B.  HUMAN RIGHTS:  In 1945 after World War II ended, the United Nations was formed.  Then on 12/12/1948, those countries signed a Universal Declaration of Human Rights.  The Preamble begins:

“Whereas recognition of the inherent dignity and of the equal and inalienable rights of all members of the human family is the foundation of freedom, justice and peace in the world. . . ”   [Full text available on the United Nations website.  There are currently 193 member nations.]

Try to imagine living in a world without our co-operation to maintain human rights.  I doubt many of us would care to live in such a world.  Our humanity must be cherished by all, for all.  We can only hope to enjoy human rights if we are willing to protect them for everyone.

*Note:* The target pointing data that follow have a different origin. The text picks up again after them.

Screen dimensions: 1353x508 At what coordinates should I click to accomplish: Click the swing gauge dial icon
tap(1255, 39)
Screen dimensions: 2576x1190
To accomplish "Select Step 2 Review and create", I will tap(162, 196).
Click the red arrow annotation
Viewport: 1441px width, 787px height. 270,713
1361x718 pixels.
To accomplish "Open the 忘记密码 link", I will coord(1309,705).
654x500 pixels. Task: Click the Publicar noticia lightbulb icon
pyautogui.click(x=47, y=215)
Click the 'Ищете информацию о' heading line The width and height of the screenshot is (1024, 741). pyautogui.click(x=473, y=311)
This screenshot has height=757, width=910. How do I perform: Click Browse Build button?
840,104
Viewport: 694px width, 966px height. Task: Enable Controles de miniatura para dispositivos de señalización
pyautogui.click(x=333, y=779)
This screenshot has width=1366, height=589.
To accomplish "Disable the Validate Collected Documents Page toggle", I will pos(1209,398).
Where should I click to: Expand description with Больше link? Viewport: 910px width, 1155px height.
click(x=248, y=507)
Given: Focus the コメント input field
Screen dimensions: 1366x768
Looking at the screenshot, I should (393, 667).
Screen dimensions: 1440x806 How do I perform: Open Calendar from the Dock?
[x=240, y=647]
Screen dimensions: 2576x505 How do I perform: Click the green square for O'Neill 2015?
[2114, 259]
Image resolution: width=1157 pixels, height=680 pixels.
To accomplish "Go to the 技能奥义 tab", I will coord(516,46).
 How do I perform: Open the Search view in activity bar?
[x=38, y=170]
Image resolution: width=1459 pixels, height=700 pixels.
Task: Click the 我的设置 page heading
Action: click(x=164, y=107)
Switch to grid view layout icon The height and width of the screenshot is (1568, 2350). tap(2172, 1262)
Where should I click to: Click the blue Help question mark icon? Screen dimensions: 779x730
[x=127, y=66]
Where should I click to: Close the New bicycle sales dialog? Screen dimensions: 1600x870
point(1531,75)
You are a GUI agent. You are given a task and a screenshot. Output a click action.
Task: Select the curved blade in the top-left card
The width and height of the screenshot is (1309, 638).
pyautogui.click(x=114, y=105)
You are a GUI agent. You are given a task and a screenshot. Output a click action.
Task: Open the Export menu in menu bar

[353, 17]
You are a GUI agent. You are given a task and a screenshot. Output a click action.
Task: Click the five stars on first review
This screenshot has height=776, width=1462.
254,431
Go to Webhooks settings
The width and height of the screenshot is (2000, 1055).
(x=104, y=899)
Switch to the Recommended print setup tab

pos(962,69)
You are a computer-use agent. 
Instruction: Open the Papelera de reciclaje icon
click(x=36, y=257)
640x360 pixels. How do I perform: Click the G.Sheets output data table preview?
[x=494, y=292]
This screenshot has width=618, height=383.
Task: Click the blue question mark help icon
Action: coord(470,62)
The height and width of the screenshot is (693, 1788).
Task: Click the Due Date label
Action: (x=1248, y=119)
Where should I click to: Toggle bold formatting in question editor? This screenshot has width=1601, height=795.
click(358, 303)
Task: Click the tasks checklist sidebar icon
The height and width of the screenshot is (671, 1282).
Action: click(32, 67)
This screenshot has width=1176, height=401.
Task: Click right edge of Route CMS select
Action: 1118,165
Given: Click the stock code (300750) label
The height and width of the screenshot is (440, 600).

C.  PEACEFUL COEXISTENCE:  During the 20th century, we created the means to annihilate humankind.  Before then, our ability to kill each other was limited to mere thousands at a time.  During the 21st century it is incumbent upon us to demand of ourselves that we create peaceful solutions to our differences.  War must not simply be the “last option,” it must be eradicated from our mindset altogether.  The alternative is obvious, inevitable. [Please read my blogs on this subject: A Rose. . . and War by Any Other Name Still Stinks of Fear and Death; Fighting Words: Our Misguided Constructs.]

We have heard a great deal lately about putting “America First.”  Our allegiance and commitment to our great country is honorable and commendable.  Yet our first priority must always be to humanity and its survival.  Our allegiances should and can  be balanced within the larger reality.  Our innate goodness and humanitarianism- the holiness in our humanity-  will guide us.